Bates College's $300 million capital campaign launched in May has already raised $176 million, including a $50 million gift from Michael Bonney, class of 1980 and a retired CEO of Cubist Pharmaceuticals. Of the four priorities to be funded by that campaign, $65 million, or 22% of the overall goal, is to be set aside for programs identified as “catalyzing student success.”

Purposeful Work already is making its mark as one of those programs, says Spencer. Achieving the overall $300 million goal, she says, would enable the college to endow the program going forward and maintain its momentum without diverting funds from other college priorities after its start-up funding dries up.

“It's a huge selling point,” she says of the program's appeal to would-be donors. “It's looking at the bridge between college and the rest of each student's life.
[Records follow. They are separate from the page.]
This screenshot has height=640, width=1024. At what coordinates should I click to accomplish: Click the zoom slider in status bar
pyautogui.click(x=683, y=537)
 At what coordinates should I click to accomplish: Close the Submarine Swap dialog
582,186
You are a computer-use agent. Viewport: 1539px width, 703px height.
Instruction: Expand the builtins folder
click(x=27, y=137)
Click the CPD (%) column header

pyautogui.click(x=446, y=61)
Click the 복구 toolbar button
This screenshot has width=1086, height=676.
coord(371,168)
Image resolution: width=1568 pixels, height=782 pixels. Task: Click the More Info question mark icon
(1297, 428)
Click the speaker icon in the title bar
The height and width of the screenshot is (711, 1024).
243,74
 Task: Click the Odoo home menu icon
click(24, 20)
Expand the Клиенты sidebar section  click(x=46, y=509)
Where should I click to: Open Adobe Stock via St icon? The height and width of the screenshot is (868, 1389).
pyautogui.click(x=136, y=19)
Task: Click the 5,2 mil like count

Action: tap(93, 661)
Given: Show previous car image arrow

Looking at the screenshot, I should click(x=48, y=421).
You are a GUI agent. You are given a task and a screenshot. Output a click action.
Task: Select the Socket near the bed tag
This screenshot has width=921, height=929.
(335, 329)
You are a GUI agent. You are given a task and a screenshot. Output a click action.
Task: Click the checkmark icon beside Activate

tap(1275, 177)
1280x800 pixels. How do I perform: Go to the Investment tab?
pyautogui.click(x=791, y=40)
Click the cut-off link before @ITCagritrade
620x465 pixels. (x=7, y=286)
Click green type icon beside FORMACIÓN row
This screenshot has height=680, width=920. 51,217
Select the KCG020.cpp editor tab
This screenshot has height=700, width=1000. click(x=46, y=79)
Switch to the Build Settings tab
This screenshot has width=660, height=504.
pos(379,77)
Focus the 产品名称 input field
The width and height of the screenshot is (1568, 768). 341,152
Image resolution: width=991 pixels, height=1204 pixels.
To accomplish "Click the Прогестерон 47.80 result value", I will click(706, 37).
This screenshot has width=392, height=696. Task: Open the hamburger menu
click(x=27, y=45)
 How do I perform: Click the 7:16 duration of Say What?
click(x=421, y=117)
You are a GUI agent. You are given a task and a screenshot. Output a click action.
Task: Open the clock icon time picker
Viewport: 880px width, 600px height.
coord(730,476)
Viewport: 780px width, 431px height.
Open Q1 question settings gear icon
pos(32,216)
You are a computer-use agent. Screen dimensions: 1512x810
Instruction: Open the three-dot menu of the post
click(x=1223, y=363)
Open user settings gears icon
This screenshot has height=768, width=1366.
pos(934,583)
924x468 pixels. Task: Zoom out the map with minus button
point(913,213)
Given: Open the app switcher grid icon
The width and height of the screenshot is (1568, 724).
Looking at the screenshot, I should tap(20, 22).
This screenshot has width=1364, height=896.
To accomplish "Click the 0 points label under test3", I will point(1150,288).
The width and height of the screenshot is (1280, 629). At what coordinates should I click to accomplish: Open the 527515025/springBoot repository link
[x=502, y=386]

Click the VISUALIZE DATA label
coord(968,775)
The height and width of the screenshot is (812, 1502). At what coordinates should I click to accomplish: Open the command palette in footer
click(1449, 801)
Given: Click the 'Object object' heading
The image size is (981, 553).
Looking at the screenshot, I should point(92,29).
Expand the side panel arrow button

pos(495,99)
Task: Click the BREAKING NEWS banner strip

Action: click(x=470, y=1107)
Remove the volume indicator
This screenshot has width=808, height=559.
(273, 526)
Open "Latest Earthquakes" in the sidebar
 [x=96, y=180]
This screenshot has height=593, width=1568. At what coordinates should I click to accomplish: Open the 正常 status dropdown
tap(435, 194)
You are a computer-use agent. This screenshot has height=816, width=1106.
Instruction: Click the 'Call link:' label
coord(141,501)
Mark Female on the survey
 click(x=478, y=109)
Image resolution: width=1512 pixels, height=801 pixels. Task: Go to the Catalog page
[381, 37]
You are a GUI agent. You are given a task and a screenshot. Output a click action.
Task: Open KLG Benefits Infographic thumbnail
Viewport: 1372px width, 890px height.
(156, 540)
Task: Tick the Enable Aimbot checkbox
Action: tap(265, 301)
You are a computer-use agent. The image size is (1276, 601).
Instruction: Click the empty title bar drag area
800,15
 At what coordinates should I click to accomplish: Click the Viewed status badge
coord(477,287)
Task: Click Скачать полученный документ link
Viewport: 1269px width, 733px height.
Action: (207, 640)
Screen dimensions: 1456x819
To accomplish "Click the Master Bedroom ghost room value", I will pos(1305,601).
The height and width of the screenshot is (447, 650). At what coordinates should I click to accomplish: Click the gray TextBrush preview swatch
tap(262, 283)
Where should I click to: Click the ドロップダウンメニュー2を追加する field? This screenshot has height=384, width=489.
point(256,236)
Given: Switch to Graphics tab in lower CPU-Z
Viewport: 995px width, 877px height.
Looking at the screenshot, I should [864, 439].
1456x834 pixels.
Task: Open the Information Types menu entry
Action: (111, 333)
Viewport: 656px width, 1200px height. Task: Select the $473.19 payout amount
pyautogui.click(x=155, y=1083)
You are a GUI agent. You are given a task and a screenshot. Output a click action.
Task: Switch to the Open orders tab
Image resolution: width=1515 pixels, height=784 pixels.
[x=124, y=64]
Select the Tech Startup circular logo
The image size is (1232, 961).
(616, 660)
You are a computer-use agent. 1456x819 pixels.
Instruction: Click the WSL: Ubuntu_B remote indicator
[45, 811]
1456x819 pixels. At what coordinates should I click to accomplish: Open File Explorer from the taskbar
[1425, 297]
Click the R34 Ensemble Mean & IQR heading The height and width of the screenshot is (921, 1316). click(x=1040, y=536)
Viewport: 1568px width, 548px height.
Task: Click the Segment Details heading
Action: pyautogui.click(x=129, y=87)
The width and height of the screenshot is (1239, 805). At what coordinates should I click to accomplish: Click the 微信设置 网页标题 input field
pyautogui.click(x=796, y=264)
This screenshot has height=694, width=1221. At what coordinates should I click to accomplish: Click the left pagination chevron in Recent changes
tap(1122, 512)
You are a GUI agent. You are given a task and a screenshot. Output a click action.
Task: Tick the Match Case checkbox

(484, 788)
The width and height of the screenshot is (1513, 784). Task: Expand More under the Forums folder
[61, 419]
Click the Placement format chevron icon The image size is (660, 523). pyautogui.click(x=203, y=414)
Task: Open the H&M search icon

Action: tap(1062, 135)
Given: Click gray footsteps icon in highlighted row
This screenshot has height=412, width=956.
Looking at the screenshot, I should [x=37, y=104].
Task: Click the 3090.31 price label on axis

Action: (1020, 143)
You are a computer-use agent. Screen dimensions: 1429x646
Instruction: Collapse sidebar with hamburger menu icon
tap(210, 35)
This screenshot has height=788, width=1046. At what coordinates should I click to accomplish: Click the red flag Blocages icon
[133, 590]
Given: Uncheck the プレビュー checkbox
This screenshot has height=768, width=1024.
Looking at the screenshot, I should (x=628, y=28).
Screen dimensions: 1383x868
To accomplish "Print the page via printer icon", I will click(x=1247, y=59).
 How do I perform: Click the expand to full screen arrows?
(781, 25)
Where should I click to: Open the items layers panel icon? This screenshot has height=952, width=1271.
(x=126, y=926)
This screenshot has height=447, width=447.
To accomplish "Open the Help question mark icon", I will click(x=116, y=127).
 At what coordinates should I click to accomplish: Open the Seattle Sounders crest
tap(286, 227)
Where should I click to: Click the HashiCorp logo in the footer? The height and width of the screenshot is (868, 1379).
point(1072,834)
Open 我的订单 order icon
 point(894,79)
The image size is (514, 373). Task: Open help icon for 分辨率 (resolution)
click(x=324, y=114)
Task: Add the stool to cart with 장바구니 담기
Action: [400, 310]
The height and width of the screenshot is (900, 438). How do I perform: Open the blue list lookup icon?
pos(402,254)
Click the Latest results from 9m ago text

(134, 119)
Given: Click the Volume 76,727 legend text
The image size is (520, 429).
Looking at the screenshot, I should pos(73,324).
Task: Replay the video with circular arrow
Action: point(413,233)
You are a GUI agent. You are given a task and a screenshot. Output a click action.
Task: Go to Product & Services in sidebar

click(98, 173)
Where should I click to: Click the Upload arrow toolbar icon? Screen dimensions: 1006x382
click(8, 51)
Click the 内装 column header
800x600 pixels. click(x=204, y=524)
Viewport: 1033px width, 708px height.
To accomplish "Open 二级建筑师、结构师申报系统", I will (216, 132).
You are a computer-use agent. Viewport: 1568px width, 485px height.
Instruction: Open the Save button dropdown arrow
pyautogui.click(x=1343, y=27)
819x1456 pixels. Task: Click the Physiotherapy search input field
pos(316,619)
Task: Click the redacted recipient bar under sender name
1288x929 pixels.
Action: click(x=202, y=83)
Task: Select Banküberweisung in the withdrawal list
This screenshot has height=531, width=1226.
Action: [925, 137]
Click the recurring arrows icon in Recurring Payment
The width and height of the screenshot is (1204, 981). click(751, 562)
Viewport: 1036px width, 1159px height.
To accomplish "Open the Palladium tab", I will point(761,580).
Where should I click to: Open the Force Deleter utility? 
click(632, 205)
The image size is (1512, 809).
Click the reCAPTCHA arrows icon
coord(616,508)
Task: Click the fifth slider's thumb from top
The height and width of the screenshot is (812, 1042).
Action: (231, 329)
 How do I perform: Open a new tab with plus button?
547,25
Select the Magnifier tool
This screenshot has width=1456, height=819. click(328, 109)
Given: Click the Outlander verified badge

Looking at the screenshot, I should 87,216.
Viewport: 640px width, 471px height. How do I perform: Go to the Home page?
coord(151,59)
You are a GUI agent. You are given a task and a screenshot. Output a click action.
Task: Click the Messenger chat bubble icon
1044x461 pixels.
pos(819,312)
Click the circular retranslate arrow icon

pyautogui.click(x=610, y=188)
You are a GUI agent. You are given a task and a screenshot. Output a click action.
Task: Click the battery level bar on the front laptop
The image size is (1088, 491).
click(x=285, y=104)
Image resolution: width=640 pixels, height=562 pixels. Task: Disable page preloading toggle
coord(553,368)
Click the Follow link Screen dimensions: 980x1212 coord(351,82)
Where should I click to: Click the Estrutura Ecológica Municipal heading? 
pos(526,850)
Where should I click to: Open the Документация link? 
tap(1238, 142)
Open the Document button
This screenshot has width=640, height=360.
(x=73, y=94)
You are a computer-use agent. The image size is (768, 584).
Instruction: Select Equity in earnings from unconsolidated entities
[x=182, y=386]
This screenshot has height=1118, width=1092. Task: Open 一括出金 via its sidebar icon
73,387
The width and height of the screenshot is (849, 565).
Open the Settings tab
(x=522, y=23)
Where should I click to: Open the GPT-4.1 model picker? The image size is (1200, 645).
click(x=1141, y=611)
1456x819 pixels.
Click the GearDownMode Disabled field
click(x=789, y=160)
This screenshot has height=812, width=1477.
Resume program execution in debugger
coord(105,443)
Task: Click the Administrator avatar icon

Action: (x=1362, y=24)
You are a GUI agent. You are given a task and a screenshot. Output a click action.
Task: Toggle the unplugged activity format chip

So there is a very natural interest in the program.”

Graduating senior Reed Mszar is on the verge of crossing that bridge.

He’s pursuing two potential paths following his graduation: A possible Fulbright Fellowship to research refugees’ health in Sweden or going to a graduate school that focuses on public health.

Further down the road, he sees medical school as a strong possibility. All those options most likely involve leaving Maine upon graduation.

But Mszar already imagines someday coming back, perhaps to do a residency as part of his med school training. “I definitely think Maine will be part of my future,” he says.